I have to admit I'm fairly fresh to HA but as such I have observed that other entities go unresponsive too, such as nest cameras and there is no clear reason why that would be. Maybe this is what you are getting at with Thermostat returning online=false, i.e. it's some HA behavior that is actually contributing to this?

@robbinjanssen
Copy link
Owner

@gessl unfortunately we cannot blame HA here 😉 The online=False actually is returned by the python-ojmicroline package (which both Adam and I did a bunch of work in).

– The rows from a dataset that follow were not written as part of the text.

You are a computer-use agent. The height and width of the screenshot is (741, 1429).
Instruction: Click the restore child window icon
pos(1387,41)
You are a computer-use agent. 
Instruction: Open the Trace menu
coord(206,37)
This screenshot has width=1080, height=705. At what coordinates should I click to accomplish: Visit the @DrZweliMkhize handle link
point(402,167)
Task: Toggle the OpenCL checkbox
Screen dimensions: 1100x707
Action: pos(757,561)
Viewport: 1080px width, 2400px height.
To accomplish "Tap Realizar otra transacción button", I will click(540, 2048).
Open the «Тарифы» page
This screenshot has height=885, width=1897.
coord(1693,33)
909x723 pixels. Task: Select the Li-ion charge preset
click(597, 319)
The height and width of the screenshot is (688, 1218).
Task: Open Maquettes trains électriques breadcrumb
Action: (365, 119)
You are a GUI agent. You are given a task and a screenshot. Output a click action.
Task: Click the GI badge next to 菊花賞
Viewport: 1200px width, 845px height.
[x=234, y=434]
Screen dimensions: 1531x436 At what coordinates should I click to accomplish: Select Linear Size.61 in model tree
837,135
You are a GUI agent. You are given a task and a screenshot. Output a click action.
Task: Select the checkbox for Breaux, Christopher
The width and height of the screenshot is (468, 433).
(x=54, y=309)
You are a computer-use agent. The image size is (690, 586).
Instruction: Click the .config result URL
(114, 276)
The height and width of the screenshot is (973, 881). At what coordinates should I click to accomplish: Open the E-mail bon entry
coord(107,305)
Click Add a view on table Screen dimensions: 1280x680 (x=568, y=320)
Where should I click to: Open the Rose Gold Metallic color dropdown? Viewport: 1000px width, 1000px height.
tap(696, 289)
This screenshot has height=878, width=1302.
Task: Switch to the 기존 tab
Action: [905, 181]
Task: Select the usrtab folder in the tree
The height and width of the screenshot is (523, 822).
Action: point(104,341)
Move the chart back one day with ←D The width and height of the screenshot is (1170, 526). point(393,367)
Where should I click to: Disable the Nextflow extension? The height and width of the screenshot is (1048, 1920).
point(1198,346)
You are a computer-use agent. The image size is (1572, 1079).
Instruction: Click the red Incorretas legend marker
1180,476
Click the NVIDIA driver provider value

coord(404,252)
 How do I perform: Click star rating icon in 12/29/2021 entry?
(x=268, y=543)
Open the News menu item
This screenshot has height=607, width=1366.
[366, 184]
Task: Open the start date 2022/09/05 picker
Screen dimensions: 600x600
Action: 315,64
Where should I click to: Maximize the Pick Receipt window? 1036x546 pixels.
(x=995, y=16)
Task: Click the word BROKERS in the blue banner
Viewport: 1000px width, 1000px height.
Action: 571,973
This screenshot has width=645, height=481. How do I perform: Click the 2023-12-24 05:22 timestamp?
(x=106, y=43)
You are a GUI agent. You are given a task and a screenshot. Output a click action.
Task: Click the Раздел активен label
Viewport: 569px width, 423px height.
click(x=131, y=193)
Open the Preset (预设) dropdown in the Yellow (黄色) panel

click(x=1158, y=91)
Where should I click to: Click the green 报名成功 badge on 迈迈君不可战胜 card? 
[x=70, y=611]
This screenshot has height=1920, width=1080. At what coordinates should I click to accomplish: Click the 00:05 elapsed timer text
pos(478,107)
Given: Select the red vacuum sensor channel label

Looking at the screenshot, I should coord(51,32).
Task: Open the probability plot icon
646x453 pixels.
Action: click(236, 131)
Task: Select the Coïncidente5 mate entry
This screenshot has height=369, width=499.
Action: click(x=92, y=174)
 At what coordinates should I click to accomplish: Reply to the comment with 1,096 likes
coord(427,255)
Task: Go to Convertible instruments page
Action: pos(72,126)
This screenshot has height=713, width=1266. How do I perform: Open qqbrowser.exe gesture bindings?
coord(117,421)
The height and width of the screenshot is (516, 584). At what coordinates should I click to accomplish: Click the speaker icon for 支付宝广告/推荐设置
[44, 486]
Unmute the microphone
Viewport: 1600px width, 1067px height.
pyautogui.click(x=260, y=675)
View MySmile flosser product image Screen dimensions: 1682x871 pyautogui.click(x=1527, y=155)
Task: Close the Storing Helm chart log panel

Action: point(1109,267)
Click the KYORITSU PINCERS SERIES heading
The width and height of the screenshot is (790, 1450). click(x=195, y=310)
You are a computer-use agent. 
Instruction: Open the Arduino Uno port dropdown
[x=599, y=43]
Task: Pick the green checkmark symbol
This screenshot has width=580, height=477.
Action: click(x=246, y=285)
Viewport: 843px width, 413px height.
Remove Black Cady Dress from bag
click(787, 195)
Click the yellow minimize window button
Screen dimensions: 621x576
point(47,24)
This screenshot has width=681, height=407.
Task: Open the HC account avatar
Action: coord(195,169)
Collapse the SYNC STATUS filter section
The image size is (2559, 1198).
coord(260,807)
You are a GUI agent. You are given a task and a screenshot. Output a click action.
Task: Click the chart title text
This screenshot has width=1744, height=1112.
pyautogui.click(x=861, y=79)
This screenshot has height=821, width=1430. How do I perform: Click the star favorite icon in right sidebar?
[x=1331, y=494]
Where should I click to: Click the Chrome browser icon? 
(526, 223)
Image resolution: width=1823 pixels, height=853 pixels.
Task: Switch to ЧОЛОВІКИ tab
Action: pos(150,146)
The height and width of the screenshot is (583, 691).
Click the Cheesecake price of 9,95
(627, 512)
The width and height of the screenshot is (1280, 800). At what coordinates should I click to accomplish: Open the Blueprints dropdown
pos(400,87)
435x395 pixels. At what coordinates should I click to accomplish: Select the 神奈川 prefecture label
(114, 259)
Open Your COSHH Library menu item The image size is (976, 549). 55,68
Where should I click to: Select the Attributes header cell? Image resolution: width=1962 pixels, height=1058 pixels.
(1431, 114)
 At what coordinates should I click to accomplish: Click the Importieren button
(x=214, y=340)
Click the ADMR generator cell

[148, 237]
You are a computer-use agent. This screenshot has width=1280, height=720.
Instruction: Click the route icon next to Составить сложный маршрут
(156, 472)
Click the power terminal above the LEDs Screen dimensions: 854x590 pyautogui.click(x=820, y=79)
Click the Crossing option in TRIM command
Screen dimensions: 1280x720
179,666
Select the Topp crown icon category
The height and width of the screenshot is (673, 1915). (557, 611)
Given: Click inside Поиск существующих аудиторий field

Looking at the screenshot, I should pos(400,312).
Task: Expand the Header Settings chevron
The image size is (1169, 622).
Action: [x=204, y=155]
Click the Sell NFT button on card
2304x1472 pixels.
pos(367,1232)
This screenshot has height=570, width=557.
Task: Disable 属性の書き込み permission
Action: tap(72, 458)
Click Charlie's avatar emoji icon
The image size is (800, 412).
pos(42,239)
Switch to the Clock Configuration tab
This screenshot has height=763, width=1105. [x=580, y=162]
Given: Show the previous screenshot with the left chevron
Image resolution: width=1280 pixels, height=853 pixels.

@adamjernst Maybe the API used is unstable/unreachable at times? Maybe add a ping sensor to the host used by your Thermostat, just to make sure the problem is the package, not the server?

@adamjernst
Copy link
Contributor

adamjernst commented Feb 16, 2024

@robbinjanssen I still haven't reproduced the issue, but my guess is that both the API & python package are perfectly fine but the thermostat itself has dodgy wifi (your original guess!) — and thus the API just returns a Thermostat with online=False and no data.

If I verify that this is the case, the question is what to do about it. I lean towards modifying the coordinator class to serve stale data for a few minutes; if the thermostat doesn't come back online within ~5 minutes, it should revert to serving what the API is actually giving. I'm curious for your thoughts (but no need to start debating until we verify that's the problem here).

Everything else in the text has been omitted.